Google logo The announcement by Google last week included some dubious claims, which received a fair amount of attention among privacy experts. First, a Senior Product Manager of User Privacy and Trust wrote in a post:

"Ads play a major role in sustaining the free and open web. They underwrite the great content and services that people enjoy... But the ad-supported web is at risk if digital advertising practices don’t evolve to reflect people’s changing expectations around how data is collected and used. The mission is clear: we need to ensure that people all around the world can continue to access ad supported content on the web while also feeling confident that their privacy is protected. As we shared in May, we believe the path to making this happen is also clear: increase transparency into how digital advertising works, offer users additional controls, and ensure that people’s choices about the use of their data are respected."

Okay, that is a fair assessment of today's internet. And, more transparency is good. Google executives are entitled to their opinions. The post also stated:

"The web ecosystem is complex... We’ve seen that approaches that don’t account for the whole ecosystem—or that aren’t supported by the whole ecosystem—will not succeed. For example, efforts by individual browsers to block cookies used for ads personalization without suitable, broadly accepted alternatives have fallen down on two accounts. First, blocking cookies materially reduces publisher revenue... Second, broad cookie restrictions have led some industry participants to use workarounds like fingerprinting, an opaque tracking technique that bypasses user choice and doesn’t allow reasonable transparency or control. Adoption of such workarounds represents a step back for user privacy, not a step forward."

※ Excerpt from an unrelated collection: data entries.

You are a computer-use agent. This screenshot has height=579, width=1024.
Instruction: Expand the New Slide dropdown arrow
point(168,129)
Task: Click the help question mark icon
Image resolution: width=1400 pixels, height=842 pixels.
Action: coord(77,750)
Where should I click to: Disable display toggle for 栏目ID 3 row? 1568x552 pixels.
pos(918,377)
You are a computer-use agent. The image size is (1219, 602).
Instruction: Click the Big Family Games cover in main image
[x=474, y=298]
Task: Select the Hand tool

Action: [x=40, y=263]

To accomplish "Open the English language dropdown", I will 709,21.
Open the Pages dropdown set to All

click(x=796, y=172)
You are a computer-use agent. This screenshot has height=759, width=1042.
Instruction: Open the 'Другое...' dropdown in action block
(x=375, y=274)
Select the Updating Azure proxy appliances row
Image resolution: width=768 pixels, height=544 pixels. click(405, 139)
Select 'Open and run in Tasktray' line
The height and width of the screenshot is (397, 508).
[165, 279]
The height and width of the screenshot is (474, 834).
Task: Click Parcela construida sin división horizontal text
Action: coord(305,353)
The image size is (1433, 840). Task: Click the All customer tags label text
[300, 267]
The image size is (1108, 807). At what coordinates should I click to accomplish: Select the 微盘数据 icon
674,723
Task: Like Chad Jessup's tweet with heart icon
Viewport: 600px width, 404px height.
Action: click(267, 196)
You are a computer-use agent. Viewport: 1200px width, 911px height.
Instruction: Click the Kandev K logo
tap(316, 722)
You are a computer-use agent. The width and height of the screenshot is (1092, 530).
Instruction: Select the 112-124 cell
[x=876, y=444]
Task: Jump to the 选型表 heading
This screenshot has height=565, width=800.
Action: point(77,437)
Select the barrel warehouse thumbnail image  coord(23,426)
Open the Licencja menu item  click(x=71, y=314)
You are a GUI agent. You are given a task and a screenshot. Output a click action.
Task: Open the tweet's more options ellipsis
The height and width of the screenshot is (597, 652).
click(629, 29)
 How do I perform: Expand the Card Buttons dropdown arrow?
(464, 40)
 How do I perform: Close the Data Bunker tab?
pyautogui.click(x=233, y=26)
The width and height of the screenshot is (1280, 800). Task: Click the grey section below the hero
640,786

So, Google claims that blocking cookies is bad for privacy. With a statement like that, the "User Privacy and Trust" title seems like an oxymoron. Maybe, that's the best one can expect from a company that gets 87 percent of its revenues from advertising.

Also on August 22nd, the Director of Chrome Engineering repeated this claim and proposed new internet privacy standards (bold emphasis added):

... we are announcing a new initiative to develop a set of open standards to fundamentally enhance privacy on the web. We’re calling this a Privacy Sandbox. Technology that publishers and advertisers use to make advertising even more relevant to people is now being used far beyond its original design intent... some other browsers have attempted to address this problem, but without an agreed upon set of standards, attempts to improve user privacy are having unintended consequences. First, large scale blocking of cookies undermine people’s privacy by encouraging opaque techniques such as fingerprinting. With fingerprinting, developers have found ways to use tiny bits of information that vary between users, such as what device they have or what fonts they have installed to generate a unique identifier which can then be used to match a user across websites. Unlike cookies, users cannot clear their fingerprint, and therefore cannot control how their information is collected... Second, blocking cookies without another way to deliver relevant ads significantly reduces publishers’ primary means of funding, which jeopardizes the future of the vibrant web..."

Yes, fingerprinting is a nasty, privacy-busting technology. No argument with that. But, blocking cookies is bad for privacy? Really? Come on, let's be honest.

This dubious claim ignores corporate responsibility... that some advertisers and website operators made choices -- conscious decisions to use more invasive technologies like fingerprinting to do an end-run around users' needs, desires, and actions to regain online privacy. Sites and advertisers made those invasive-tech choices when other options were available, such as using subscription services to pay for their content.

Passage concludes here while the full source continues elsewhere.